[Task input — start]

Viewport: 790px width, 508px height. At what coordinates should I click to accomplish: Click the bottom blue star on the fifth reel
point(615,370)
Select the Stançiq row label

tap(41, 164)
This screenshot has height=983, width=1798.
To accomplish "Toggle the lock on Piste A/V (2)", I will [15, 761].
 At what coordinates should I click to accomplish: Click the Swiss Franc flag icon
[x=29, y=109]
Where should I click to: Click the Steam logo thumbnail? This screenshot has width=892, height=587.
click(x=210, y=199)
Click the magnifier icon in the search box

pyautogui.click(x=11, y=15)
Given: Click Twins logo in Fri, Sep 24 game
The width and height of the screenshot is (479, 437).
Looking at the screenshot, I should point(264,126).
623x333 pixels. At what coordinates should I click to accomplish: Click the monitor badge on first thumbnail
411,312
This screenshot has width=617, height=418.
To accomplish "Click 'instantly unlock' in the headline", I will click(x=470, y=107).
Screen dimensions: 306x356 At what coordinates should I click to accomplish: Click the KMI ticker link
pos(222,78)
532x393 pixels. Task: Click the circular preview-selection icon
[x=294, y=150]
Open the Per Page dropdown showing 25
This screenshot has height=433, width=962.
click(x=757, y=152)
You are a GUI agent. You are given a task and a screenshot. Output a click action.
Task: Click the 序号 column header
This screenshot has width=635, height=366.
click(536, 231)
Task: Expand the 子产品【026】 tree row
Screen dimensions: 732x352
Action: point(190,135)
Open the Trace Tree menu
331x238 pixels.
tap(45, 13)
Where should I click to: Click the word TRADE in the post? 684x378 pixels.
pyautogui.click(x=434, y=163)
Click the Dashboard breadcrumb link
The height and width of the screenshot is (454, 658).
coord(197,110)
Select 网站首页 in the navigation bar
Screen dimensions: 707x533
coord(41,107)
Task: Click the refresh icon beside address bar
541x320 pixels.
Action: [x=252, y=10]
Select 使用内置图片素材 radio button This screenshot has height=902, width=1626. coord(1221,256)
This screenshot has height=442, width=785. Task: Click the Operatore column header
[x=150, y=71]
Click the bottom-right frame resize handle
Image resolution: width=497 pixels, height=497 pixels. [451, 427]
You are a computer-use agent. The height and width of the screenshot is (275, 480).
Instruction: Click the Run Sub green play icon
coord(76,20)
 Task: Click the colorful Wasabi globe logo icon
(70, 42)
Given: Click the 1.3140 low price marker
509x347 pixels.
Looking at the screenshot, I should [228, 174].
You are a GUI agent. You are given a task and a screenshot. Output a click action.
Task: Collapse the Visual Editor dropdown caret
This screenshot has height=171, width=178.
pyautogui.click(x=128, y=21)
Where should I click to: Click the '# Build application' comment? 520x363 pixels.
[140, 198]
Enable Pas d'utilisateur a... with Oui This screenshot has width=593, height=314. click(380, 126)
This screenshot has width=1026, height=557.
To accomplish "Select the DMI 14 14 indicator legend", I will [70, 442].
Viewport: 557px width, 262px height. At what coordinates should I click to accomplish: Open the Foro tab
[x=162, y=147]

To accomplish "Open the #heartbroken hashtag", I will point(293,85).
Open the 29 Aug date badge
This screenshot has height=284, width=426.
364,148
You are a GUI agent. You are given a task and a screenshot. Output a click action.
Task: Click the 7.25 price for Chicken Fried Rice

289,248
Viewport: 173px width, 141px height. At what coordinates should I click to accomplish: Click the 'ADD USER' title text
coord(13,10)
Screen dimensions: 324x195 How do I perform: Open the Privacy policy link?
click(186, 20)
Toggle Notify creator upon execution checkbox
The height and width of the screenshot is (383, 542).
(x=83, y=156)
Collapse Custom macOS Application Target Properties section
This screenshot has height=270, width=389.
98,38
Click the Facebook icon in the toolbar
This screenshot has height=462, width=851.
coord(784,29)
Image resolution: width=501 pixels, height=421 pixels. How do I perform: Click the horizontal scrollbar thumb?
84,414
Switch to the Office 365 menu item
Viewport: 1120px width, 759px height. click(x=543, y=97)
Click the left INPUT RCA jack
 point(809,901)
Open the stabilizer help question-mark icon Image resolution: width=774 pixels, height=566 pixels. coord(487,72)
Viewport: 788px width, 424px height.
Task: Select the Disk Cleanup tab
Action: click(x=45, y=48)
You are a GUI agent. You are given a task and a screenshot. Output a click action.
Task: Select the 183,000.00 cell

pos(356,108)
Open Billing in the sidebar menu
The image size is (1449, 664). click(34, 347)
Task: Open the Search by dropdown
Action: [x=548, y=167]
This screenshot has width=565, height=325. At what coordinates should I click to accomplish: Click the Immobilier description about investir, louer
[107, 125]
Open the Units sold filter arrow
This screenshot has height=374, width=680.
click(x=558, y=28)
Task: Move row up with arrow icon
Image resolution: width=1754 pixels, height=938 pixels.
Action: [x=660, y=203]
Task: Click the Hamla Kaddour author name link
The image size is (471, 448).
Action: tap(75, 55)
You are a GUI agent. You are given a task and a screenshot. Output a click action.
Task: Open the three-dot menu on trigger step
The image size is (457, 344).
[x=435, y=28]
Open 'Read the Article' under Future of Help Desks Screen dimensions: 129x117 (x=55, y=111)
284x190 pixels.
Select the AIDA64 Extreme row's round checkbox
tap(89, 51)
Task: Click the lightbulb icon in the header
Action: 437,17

[Task input — finish]

■ **Exercise aim**: In full and without alteration, retype the entries above.

■ **Result of this task**:
Viewport: 790px width, 508px height. At what coordinates should I click to accomplish: Click the bottom blue star on the fifth reel
point(615,370)
Select the Stançiq row label

tap(41, 164)
This screenshot has height=983, width=1798.
To accomplish "Toggle the lock on Piste A/V (2)", I will [15, 761].
 At what coordinates should I click to accomplish: Click the Swiss Franc flag icon
[x=29, y=109]
Where should I click to: Click the Steam logo thumbnail? This screenshot has width=892, height=587.
click(x=210, y=199)
Click the magnifier icon in the search box

pyautogui.click(x=11, y=15)
Given: Click Twins logo in Fri, Sep 24 game
The width and height of the screenshot is (479, 437).
Looking at the screenshot, I should point(264,126).
623x333 pixels. At what coordinates should I click to accomplish: Click the monitor badge on first thumbnail
411,312
This screenshot has width=617, height=418.
To accomplish "Click 'instantly unlock' in the headline", I will click(x=470, y=107).
Screen dimensions: 306x356 At what coordinates should I click to accomplish: Click the KMI ticker link
pos(222,78)
532x393 pixels. Task: Click the circular preview-selection icon
[x=294, y=150]
Open the Per Page dropdown showing 25
This screenshot has height=433, width=962.
click(x=757, y=152)
You are a GUI agent. You are given a task and a screenshot. Output a click action.
Task: Click the 序号 column header
This screenshot has width=635, height=366.
click(536, 231)
Task: Expand the 子产品【026】 tree row
Screen dimensions: 732x352
Action: point(190,135)
Open the Trace Tree menu
331x238 pixels.
tap(45, 13)
Where should I click to: Click the word TRADE in the post? 684x378 pixels.
pyautogui.click(x=434, y=163)
Click the Dashboard breadcrumb link
The height and width of the screenshot is (454, 658).
coord(197,110)
Select 网站首页 in the navigation bar
Screen dimensions: 707x533
coord(41,107)
Task: Click the refresh icon beside address bar
541x320 pixels.
Action: [x=252, y=10]
Select 使用内置图片素材 radio button This screenshot has height=902, width=1626. coord(1221,256)
This screenshot has height=442, width=785. Task: Click the Operatore column header
[x=150, y=71]
Click the bottom-right frame resize handle
Image resolution: width=497 pixels, height=497 pixels. [451, 427]
You are a computer-use agent. The height and width of the screenshot is (275, 480).
Instruction: Click the Run Sub green play icon
coord(76,20)
 Task: Click the colorful Wasabi globe logo icon
(70, 42)
Given: Click the 1.3140 low price marker
509x347 pixels.
Looking at the screenshot, I should [228, 174].
You are a GUI agent. You are given a task and a screenshot. Output a click action.
Task: Collapse the Visual Editor dropdown caret
This screenshot has height=171, width=178.
pyautogui.click(x=128, y=21)
Where should I click to: Click the '# Build application' comment? 520x363 pixels.
[140, 198]
Enable Pas d'utilisateur a... with Oui This screenshot has width=593, height=314. click(380, 126)
This screenshot has width=1026, height=557.
To accomplish "Select the DMI 14 14 indicator legend", I will [70, 442].
Viewport: 557px width, 262px height. At what coordinates should I click to accomplish: Open the Foro tab
[x=162, y=147]

To accomplish "Open the #heartbroken hashtag", I will point(293,85).
Open the 29 Aug date badge
This screenshot has height=284, width=426.
364,148
You are a GUI agent. You are given a task and a screenshot. Output a click action.
Task: Click the 7.25 price for Chicken Fried Rice

289,248
Viewport: 173px width, 141px height. At what coordinates should I click to accomplish: Click the 'ADD USER' title text
coord(13,10)
Screen dimensions: 324x195 How do I perform: Open the Privacy policy link?
click(186, 20)
Toggle Notify creator upon execution checkbox
The height and width of the screenshot is (383, 542).
(x=83, y=156)
Collapse Custom macOS Application Target Properties section
This screenshot has height=270, width=389.
98,38
Click the Facebook icon in the toolbar
This screenshot has height=462, width=851.
coord(784,29)
Image resolution: width=501 pixels, height=421 pixels. How do I perform: Click the horizontal scrollbar thumb?
84,414
Switch to the Office 365 menu item
Viewport: 1120px width, 759px height. click(x=543, y=97)
Click the left INPUT RCA jack
 point(809,901)
Open the stabilizer help question-mark icon Image resolution: width=774 pixels, height=566 pixels. coord(487,72)
Viewport: 788px width, 424px height.
Task: Select the Disk Cleanup tab
Action: click(x=45, y=48)
You are a GUI agent. You are given a task and a screenshot. Output a click action.
Task: Select the 183,000.00 cell

pos(356,108)
Open Billing in the sidebar menu
The image size is (1449, 664). click(34, 347)
Task: Open the Search by dropdown
Action: [x=548, y=167]
This screenshot has width=565, height=325. At what coordinates should I click to accomplish: Click the Immobilier description about investir, louer
[107, 125]
Open the Units sold filter arrow
This screenshot has height=374, width=680.
click(x=558, y=28)
Task: Move row up with arrow icon
Image resolution: width=1754 pixels, height=938 pixels.
Action: [x=660, y=203]
Task: Click the Hamla Kaddour author name link
The image size is (471, 448).
Action: tap(75, 55)
You are a GUI agent. You are given a task and a screenshot. Output a click action.
Task: Open the three-dot menu on trigger step
The image size is (457, 344).
[x=435, y=28]
Open 'Read the Article' under Future of Help Desks Screen dimensions: 129x117 (x=55, y=111)
284x190 pixels.
Select the AIDA64 Extreme row's round checkbox
tap(89, 51)
Task: Click the lightbulb icon in the header
Action: 437,17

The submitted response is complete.